OTTAWA (Reuters) - Canada posted a narrower-than expected trade deficit of C$983 million ($691.57 million) in February as exports rose on a surge in aircraft shipments and imports declined on lower demand for crude oil, official data showed on Friday.
Analysts polled by Reuters had forecast a shortfall of C$1.87 billion. Statistics Canada revised the January deficit figure to C$1.66 billion from an initial C$1.47 billion.
“It’s a positive headline surprise for February,” said Stephen Tapp, deputy chief economist at Export Development Canada in an interview, but cautioned it was unlikely to continue.
“This reflects the start of the COVID-19 impacts in China and spreading throughout the world, but it’s certainly going to get worse before it gets better,” Tapp added.

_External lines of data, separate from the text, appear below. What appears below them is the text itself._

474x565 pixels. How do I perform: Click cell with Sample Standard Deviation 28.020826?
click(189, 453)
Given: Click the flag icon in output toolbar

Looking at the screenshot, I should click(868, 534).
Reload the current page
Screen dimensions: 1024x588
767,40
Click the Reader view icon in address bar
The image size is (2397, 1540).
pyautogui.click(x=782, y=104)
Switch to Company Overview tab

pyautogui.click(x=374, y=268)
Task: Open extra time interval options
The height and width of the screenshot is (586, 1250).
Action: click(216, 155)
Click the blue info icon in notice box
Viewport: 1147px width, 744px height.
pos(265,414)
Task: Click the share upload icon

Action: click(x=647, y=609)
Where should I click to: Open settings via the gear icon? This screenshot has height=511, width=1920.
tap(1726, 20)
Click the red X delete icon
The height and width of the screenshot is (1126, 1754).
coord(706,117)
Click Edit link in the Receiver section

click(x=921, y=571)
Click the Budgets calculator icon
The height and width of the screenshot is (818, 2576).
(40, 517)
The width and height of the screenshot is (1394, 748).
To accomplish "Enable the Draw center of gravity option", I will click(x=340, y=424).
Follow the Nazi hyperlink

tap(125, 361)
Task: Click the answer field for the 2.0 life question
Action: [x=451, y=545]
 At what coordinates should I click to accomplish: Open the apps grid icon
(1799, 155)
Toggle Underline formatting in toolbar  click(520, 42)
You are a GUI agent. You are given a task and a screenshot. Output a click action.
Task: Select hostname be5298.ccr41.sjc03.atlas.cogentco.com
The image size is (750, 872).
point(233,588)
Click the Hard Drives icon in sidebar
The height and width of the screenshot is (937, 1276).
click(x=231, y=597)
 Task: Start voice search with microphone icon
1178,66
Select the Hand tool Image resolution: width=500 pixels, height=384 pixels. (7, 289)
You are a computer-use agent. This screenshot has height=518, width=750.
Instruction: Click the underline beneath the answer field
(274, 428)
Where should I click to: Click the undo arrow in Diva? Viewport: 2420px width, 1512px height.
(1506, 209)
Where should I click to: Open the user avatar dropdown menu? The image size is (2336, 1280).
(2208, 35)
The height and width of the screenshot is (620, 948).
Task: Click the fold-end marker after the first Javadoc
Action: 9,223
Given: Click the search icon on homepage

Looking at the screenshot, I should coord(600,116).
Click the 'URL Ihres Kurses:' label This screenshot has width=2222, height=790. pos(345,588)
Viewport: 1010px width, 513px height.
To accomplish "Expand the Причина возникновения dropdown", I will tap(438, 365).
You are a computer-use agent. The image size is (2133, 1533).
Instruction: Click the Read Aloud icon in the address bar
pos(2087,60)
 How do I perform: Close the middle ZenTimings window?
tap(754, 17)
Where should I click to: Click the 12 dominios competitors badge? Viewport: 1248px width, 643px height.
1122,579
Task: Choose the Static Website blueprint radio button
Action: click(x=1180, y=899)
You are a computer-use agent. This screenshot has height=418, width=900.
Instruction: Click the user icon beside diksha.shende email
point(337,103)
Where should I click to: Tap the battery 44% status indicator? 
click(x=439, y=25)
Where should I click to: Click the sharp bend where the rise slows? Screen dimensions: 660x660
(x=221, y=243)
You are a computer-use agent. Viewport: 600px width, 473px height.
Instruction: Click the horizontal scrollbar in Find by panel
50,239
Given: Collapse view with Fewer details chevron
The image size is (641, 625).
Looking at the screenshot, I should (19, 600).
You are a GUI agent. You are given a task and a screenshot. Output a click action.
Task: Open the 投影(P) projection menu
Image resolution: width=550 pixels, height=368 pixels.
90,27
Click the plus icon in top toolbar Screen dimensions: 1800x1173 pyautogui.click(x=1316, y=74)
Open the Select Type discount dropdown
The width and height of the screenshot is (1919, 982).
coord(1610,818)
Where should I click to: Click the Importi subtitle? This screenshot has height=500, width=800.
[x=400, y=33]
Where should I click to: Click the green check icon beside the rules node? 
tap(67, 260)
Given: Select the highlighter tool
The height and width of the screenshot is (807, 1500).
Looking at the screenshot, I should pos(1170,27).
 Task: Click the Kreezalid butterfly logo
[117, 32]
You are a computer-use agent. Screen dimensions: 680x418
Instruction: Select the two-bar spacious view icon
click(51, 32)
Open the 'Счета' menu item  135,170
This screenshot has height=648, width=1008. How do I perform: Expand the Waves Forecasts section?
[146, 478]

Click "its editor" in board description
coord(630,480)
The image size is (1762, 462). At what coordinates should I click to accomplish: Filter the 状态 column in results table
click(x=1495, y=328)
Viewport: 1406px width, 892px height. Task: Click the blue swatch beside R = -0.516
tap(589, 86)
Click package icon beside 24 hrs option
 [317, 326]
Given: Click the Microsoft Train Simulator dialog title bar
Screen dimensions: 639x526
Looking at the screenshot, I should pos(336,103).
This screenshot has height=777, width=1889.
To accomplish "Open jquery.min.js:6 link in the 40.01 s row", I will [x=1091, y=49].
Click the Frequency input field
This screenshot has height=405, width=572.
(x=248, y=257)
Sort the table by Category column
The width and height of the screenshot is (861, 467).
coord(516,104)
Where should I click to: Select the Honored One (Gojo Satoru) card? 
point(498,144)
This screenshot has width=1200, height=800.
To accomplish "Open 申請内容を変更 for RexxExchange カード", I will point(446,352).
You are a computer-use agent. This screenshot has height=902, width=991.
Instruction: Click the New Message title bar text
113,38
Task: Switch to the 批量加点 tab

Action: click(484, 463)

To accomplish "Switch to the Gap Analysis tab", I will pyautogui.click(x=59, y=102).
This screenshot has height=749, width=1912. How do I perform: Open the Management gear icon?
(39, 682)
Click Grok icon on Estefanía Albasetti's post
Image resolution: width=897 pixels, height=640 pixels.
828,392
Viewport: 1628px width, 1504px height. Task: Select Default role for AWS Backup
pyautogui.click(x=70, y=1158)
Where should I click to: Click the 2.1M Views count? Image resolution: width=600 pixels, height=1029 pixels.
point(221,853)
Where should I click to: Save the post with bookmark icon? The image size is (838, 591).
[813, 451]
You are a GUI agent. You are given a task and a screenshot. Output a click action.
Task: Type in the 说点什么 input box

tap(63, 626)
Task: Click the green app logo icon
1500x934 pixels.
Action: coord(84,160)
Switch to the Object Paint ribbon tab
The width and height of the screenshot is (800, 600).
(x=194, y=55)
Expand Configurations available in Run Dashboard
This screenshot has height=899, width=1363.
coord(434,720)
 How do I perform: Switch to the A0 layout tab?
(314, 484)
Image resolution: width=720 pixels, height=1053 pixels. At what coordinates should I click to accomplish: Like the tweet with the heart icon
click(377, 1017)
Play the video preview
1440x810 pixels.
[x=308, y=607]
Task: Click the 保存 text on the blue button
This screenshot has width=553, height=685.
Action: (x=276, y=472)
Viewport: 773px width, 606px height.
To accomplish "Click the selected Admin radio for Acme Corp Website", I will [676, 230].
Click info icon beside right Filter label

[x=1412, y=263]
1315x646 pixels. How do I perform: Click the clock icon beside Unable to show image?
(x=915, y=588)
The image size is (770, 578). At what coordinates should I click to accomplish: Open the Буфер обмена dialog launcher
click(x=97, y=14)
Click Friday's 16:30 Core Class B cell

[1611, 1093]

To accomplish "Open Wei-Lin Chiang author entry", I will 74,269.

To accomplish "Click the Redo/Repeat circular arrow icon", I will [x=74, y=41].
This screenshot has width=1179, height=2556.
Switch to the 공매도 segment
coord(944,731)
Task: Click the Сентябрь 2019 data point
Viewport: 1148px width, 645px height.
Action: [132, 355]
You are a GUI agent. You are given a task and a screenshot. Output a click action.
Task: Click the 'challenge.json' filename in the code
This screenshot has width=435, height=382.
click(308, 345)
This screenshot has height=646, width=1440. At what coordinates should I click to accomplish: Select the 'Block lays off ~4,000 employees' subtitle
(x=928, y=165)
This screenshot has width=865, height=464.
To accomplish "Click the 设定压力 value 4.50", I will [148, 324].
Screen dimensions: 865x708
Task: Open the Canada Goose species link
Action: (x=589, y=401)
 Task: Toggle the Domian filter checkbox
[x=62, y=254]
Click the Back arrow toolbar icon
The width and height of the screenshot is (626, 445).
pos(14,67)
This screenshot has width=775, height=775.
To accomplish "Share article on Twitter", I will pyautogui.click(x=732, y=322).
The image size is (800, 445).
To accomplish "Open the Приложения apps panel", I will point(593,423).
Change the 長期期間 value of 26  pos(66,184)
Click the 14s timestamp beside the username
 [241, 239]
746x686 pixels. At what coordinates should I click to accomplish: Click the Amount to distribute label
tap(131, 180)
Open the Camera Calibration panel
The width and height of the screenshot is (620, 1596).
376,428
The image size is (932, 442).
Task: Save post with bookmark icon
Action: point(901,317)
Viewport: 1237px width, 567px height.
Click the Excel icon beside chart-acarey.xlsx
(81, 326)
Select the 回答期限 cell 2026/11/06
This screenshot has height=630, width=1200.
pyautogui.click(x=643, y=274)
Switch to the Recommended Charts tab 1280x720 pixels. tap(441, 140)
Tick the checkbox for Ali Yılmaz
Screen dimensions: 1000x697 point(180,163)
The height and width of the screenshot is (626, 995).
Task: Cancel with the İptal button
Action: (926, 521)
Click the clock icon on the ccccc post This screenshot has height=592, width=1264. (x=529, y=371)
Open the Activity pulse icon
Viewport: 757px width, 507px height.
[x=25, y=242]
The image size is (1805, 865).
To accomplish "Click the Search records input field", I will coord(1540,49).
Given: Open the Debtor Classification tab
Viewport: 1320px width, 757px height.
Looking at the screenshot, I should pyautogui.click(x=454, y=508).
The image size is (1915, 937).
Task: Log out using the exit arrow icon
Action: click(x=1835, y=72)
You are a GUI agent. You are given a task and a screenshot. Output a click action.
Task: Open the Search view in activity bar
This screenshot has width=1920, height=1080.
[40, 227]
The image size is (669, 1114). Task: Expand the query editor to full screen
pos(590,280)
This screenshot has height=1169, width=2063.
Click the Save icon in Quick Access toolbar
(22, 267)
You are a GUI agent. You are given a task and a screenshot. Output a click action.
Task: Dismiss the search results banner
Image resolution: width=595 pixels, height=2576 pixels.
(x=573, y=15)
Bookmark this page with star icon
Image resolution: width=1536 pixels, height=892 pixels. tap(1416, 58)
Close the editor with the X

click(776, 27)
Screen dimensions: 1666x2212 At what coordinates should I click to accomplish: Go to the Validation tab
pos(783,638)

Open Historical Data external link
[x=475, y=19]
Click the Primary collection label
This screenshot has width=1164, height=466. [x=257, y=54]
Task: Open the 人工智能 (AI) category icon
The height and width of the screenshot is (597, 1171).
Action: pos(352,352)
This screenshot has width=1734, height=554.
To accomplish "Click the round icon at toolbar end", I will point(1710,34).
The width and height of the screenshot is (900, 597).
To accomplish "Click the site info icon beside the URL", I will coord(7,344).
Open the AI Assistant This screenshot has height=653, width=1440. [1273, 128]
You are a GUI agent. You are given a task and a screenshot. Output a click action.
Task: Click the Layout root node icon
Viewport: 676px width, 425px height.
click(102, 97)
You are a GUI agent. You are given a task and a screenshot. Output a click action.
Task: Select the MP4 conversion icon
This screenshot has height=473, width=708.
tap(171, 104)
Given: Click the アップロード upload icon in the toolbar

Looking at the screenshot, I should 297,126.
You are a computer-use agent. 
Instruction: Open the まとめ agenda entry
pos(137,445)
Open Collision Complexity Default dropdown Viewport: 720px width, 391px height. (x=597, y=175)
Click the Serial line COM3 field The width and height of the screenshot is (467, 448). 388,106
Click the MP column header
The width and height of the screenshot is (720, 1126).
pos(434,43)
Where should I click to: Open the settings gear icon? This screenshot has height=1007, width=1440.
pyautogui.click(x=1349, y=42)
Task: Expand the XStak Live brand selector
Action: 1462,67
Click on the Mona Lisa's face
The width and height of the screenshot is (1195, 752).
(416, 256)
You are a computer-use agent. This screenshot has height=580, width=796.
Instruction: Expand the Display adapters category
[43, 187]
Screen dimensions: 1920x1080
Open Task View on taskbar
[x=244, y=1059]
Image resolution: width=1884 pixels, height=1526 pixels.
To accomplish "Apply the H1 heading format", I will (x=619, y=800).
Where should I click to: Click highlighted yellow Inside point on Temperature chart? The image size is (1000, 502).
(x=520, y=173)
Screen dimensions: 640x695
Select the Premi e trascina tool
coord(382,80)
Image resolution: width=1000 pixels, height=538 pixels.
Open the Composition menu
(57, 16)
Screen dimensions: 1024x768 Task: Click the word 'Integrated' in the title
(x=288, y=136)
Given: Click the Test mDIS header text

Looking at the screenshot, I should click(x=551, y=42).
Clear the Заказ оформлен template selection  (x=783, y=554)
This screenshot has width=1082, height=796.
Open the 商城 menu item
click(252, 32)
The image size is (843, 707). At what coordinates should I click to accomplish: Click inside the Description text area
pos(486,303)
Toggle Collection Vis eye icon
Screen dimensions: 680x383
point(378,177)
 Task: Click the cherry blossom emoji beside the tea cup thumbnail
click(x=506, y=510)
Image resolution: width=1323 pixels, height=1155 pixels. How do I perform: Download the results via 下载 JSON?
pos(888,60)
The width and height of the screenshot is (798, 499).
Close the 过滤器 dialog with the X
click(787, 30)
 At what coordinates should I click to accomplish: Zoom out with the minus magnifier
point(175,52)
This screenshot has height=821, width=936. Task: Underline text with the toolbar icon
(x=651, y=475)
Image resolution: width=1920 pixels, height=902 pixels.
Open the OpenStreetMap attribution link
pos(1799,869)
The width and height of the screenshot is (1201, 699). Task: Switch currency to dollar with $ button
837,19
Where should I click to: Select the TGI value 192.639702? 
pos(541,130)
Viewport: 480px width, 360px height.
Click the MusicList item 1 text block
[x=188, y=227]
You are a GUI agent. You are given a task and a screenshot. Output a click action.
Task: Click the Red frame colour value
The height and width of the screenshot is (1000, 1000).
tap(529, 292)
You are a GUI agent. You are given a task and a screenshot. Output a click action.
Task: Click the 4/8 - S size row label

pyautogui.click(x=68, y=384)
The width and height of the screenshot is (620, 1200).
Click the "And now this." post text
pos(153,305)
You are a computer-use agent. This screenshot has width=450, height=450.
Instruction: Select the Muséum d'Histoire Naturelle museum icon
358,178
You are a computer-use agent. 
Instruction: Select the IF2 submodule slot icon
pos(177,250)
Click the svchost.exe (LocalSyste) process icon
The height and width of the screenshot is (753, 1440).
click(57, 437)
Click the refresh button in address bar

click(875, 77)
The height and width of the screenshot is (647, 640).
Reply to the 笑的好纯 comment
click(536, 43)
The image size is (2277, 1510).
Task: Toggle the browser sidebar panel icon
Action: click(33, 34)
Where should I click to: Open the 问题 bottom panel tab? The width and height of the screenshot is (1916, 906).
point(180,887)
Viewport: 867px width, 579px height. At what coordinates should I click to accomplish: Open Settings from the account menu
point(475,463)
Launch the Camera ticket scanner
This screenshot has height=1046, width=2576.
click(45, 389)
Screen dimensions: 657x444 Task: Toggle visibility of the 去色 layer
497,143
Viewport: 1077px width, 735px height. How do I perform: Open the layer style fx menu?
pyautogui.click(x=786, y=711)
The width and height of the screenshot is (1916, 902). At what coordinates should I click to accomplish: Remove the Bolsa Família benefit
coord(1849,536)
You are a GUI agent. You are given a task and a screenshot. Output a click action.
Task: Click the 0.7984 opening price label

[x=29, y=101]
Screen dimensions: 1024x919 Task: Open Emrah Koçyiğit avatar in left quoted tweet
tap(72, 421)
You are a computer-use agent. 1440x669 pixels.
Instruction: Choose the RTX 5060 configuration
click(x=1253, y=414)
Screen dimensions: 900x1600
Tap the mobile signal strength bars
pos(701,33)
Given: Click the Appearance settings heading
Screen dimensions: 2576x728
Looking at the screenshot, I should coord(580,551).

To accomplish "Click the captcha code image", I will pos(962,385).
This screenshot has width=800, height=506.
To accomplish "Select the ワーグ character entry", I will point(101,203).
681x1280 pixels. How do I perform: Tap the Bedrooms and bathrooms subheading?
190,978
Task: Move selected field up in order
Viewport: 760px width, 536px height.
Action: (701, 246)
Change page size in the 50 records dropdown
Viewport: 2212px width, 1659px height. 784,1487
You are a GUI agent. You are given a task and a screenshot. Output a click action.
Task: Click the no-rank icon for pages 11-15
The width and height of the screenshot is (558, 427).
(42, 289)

The Bank of Canada cut its overnight interest rate by half a percentage point, to 0.25%, for the third time in a month on Friday as officials try to shield the Canadian economy from the impact of the coronavirus outbreak.[L1N2BK1KE]
Statistics Canada has said repeatedly it is monitoring for the possible impacts of the coronavirus outbreak on Canada’s economic data, including on the trade front, which the agency says could be significantly affected.
However, the coronavirus outbreak, which causes the respiratory illness COVID-19, did not appear to have a major impact on the February data, Statscan said on Thursday, despite reduced trade with China.
Imports from China, the agency said, fell for a second consecutive month, dropping 6.8%, largely on lower shipments of items including computers, cellphones and clothing. Exports to China also declined, down 6.4%, notably on lower exports of lobster and crab.
Meanwhile, Statscan said the value of overall Canadian exports rose 0.5% in February, largely on higher shipments of private jets, with 8 of the 11 product sections tracked by Statistics Canada posting increases. Exports of aircraft rose 46.8% in February, reaching their highest level in five years.
Imports fell by 0.8%, largely on lower crude oil imports, with declines observed in 7 of the 11 product sections. Statscan said imports of energy products fell 16.0%, with lower crude oil from the United States contributed to the most to the February decrease.
Canada’s trade surplus with the United States, it’s largest trading partner, widened to C$3.75 billion from C$3.40 billion in January, Statscan noted.